One you've fixed your script append the following:  

   sa-learn -D bayes --dump magic >> /var/tmp/sa-debug 2>&1

and then let the script run as it would do normally do, from cron or
whatever.

When you look at the output file, check nspam is increasing as new spam
is trained and that nspam and nham are both over 200. 

Then check that delivery and training are using the same database. Look
at the location of the bayes files in the debug.

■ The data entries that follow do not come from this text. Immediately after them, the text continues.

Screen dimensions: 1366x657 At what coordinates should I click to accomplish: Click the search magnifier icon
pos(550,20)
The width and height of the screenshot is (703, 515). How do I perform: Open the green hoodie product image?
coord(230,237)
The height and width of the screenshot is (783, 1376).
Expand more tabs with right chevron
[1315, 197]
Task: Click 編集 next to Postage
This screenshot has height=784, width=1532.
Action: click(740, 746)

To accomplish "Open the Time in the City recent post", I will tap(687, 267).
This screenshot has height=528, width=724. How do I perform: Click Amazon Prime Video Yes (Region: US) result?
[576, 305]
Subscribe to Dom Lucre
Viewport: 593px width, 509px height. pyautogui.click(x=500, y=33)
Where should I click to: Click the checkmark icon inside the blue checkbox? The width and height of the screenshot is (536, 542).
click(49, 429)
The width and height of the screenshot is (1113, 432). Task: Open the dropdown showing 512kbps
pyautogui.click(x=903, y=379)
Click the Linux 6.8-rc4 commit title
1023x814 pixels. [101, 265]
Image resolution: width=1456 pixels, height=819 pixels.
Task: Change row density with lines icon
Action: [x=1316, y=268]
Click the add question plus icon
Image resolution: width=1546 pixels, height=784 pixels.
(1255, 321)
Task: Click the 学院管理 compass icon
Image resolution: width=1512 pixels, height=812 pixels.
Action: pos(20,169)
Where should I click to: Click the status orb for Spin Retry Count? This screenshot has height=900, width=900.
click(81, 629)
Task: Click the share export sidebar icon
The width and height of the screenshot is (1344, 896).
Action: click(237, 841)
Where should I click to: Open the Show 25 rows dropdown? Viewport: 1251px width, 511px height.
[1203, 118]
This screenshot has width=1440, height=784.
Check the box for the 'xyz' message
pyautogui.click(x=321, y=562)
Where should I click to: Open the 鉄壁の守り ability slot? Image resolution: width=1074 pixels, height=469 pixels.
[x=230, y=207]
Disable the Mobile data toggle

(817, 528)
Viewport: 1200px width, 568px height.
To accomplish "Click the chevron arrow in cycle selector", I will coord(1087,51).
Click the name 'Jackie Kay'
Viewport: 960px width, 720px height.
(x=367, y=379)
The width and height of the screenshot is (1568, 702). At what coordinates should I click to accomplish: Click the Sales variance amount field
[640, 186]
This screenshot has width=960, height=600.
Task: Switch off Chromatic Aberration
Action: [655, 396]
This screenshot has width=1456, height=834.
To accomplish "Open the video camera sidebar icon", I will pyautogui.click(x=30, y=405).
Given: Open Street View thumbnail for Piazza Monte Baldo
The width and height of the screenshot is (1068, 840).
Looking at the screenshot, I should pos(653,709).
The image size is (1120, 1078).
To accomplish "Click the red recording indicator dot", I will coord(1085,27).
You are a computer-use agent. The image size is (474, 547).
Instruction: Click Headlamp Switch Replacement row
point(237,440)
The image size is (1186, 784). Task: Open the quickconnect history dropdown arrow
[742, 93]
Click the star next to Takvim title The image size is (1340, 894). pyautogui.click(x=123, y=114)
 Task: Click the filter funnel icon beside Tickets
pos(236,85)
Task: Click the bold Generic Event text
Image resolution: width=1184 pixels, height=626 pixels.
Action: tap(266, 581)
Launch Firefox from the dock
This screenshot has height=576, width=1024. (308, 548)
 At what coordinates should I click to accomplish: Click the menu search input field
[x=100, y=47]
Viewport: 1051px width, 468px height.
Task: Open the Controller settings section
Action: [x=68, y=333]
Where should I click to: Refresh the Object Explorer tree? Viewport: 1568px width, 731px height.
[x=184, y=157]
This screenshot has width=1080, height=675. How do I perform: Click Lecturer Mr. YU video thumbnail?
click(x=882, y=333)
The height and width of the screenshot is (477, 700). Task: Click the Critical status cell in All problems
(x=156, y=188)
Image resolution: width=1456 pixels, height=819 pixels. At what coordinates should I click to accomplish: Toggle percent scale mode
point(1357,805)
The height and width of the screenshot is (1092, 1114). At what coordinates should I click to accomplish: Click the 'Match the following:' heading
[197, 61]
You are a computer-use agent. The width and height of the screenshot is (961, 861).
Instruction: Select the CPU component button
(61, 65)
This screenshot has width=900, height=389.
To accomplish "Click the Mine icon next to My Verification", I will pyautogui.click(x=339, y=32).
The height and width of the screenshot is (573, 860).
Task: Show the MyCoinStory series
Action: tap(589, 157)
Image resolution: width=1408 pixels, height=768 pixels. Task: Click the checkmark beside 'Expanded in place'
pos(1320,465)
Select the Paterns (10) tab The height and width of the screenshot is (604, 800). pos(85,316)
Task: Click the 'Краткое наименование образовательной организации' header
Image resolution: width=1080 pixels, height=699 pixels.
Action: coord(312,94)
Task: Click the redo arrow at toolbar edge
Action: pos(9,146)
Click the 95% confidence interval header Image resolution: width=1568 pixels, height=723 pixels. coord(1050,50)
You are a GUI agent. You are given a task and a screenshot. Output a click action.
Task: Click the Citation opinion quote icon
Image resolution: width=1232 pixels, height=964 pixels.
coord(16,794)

Take a look at the
mtime of the bayes journal file in the same directory, and check that
it's updated during a mail delivery scan.

Re: Checking if sa-learn is actually learning

Posted by Ian Zimmerman <it...@buug.org>.
On 2015-10-16 20:59 -0500, Ryan Coleman wrote:

> sa-learn commands:
> [scans domains for specified folders and scans them]
> > /usr/bin/find /var/mail/vhosts/ -name '*.Spam.New*' -type d -exec /usr/bin/sa-learn --no-sync --spam --progress {}* \;
> > /usr/bin/find /var/mail/vhosts/ -name '*.Spam.Suspected*' -type d -exec /usr/bin/sa-learn --no-sync --spam --progress {}* \;
> 
> I swear I had issues in the past without having —no-sync, but is that causing it?

If you do the routine learning with --no-sync, you must have one run with
--sync as well, maybe in a cron job.  Or just run with --sync once at
the end of this same script.  That much is straightforward, and should
be clear from the man/pod pages.

The part that caused me some trouble, and is somewhat underdocumented
IMO, is the interaction of --sync with --force-expire.  I'm afraid I
can't help you with that because I took the extreme step of disabling
expiration, and instead re-creating a fresh database monthly from the
recent corpus which I keep around.

-- 
Please *no* private copies of mailing list or newsgroup messages.
Rule 420: All persons more than eight miles high to leave the court.